"Required reading" for today's smart writer.

"Required reading" for today's smart writer.
As featured on: Pro Blogger, Men With Pens, Write to Done, Tiny Buddha, LifeHack, Technorati, Date My Pet, South 85 Literary Journal and other award-winning sites.

Thursday, October 7, 2010

Writing Right!---A Guest Post by Nikola Hartmann









”Every Student Should Own a Dictionary.”

You can imagine my humiliation when I read those words on a report I’d hastily written for a high school chemistry class. And though this incident occurred roughly 30 years ago, the memory still makes me cringe.
Since then, I always take the time to proofread my work three, four, and even five times. And still I occasionally overlook a misspelled word or use one in the wrong context.

In my travels around the web and even in print, I notice that I’m not alone in my struggle to conquer the comma or defeat the dangling participial.
We, writers sometimes forget that using our word processor’s spell checker is not the same as editing. I love technology as much as the next girl. But when it comes to finalizing my work, I prefer the old-fashioned way.

Here is a simple guide to help you catch potential “hiccups” before they find their way into print.
i.e. or e.g? Know the Difference.
i.e. is Latin for id est. It means that is or in other words. For example: “The standard rate, i.e., $25.00 is still in use.”

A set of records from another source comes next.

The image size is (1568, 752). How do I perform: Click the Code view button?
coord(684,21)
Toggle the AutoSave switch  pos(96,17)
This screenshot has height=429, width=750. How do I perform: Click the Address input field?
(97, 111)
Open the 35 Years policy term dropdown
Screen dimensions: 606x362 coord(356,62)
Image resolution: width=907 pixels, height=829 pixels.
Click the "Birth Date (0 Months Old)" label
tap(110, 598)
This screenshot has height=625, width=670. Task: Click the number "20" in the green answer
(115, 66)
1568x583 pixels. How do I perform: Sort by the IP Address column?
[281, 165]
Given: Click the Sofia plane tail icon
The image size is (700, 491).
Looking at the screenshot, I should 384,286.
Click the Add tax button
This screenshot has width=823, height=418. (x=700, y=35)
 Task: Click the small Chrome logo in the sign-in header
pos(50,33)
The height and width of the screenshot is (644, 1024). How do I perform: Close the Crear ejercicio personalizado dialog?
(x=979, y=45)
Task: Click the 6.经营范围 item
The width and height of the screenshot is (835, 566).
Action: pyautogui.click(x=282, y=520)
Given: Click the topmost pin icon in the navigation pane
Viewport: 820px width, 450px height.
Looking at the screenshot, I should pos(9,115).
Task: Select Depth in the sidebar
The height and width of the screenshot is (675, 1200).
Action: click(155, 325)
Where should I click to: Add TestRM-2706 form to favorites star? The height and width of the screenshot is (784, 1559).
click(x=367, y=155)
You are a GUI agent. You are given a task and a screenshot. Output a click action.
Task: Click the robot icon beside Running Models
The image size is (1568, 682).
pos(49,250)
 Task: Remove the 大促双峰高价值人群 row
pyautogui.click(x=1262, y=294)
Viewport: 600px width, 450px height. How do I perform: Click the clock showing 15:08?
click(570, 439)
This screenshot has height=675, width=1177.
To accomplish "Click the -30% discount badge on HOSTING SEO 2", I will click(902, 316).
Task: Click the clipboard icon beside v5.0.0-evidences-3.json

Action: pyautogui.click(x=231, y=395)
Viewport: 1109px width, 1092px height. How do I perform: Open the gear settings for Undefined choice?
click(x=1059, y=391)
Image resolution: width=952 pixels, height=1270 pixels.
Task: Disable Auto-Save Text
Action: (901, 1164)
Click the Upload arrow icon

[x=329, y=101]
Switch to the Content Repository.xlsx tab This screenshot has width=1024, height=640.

The abbreviation e.g. stands for the Latin words exempli gratia and means for example. As in, “Don’t forget to pack your toiletries, e.g., toothpaste, toothbrush, soap, deodorant.”
Commonly Misspelled Words.

achieve
caffeine
guarantee
handkerchief
jewelry
liaison
perseverance
rhythm
silhouette
visible

10 Everyday Words That Are Often Misused.
Word Meaning

all ready--- prepared
already--- before now

continual--- repeated
continuous--- constant

desert---- dry, arid land
dessert--- sweet food eaten after a meal

discreet--- careful
discrete--- distinct

eminent---- well-known
imminent--- about to happen

fortuitous---- happen by chance (not necessarily fortunate)
fortunate-- lucky

stationary--- still
stationery-- writing supplies

“Puffspeak”. Avoid using inflated words and jargon-filled expressions.
Puffspeak Conversion

facility--- building
downsizing--- layoffs
impact(v)--- affect
finalize--- finish
methodology--- method
upwardly mobile-- successful
optimal--- best
inoperative--- broken
bottom line--- result

Long-Winded Expressions. Most wordy phrases can be trimmed to two or three words.

Instead of--- Use

at this point and time--- now
by means of--- by
due to the fact--- because
sue is a woman who--- she
rarely ever (double talk)--- rarely
in spite of the fact--- although
with the exception of--- except
all of--- all

Don’t risk losing credibility by submitting so-so work. Check out these free resources when you need help.
Guide to Grammar and Writing
How to Use There, Their and They’re


Any comments on this piece? Did you learn something new?
Do tell. :-)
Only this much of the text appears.